The authors reviewed the evidence on anti-epileptics and antidepressants taken during pregnancy in particular. In an estimated 1 in 250 pregnancies mums to be take anti-epileptic medication.
National Institute for Health and Clinical Excellence guidelines state that it is not possible to comment on the risks of physical abnormalities potentially caused by the drugs in view of the limited data available.
The review looked at preliminary data collated from the UK Epilepsy and Pregnancy Register which found that the risk of congenital malformations with the use of one anti epilepsy drug was 3.7% (n = 2598), and 6.0% (n = 770) for those women taking two or more.
Up to 4% of women take antidepressants during pregnancy, with 2.3% taking selective serotonin reuptake inhibitors (SSRIs).
A large birth defect registry study found no association between maternal SSRI use and cardiac abnormalities. But the review points out that antidepressant use in late pregnancy is associated with neonatal complications such as premature birth, feeding problems, respiratory distress syndrome, endocrine and metabolic disorders and temperature regulation disorders.
The review concludes that our evidence base for using prescription drugs in pregnancy remains limited and that drug companies do not recruit pregnant women to their clinical trials unless the drug in question is for the treatment of disease associated with pregnancy.

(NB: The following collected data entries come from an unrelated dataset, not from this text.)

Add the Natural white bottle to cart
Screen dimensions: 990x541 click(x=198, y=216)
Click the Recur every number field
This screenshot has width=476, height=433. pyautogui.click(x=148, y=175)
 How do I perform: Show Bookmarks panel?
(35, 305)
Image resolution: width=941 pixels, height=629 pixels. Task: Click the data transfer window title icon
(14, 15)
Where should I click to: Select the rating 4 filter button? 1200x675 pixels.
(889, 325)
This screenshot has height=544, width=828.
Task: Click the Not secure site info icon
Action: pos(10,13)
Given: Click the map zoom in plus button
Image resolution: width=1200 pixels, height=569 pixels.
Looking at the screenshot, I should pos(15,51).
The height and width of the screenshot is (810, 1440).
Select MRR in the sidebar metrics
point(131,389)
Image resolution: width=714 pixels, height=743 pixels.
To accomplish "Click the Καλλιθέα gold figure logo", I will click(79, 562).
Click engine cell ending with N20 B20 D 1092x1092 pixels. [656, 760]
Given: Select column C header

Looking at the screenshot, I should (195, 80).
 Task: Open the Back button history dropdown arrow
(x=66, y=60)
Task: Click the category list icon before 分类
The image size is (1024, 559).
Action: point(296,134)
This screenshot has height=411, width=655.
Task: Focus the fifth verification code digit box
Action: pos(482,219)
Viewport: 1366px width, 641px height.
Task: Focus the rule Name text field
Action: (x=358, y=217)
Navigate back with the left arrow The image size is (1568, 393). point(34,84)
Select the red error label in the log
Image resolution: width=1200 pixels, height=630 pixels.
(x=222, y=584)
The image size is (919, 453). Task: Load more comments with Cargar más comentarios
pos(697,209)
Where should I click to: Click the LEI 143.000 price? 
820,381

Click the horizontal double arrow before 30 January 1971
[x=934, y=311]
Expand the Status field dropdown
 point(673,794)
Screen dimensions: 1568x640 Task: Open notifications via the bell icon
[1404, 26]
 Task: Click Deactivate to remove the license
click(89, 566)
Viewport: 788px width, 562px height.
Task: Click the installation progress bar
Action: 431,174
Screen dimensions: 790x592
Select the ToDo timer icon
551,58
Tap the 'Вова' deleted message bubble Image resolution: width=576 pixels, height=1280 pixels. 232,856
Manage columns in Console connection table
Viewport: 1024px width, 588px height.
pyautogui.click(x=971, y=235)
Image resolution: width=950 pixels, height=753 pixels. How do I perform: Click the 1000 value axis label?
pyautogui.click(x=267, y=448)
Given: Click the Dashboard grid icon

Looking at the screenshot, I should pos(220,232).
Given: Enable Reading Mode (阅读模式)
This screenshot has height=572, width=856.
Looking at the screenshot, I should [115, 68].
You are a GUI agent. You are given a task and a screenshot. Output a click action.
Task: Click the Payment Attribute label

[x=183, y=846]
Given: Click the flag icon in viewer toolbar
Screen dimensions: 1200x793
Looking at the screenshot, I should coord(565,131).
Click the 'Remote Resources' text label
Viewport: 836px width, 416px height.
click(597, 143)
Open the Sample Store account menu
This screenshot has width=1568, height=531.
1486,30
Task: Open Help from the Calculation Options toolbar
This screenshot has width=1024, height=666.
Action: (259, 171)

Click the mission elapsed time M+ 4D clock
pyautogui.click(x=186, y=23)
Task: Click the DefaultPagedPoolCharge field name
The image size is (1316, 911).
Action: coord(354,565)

Alastair Sutcliffe, Reader in Child Health, UCL Institute of Child Health and co-author of the review commented: “Pregnant women are excluded from clinical trials, which means when new drugs are released there is almost no information on their safety and efficacy in pregnancy.”
The journal’s Editor–in-Chief, Jason Waugh said: “The maternal physiological changes that occur during pregnancy can alter what the body does to the drug in some cases. More research is needed into the fetal effects of some drugs as there are big gaps in our knowledge.”
Chan M,Wong ICK, Sutcliffe AG. Prescription drug use in pregnancy: more evidence of safety is needed. The Obstetrician & Gynaecologist 2012; 14: 87–92.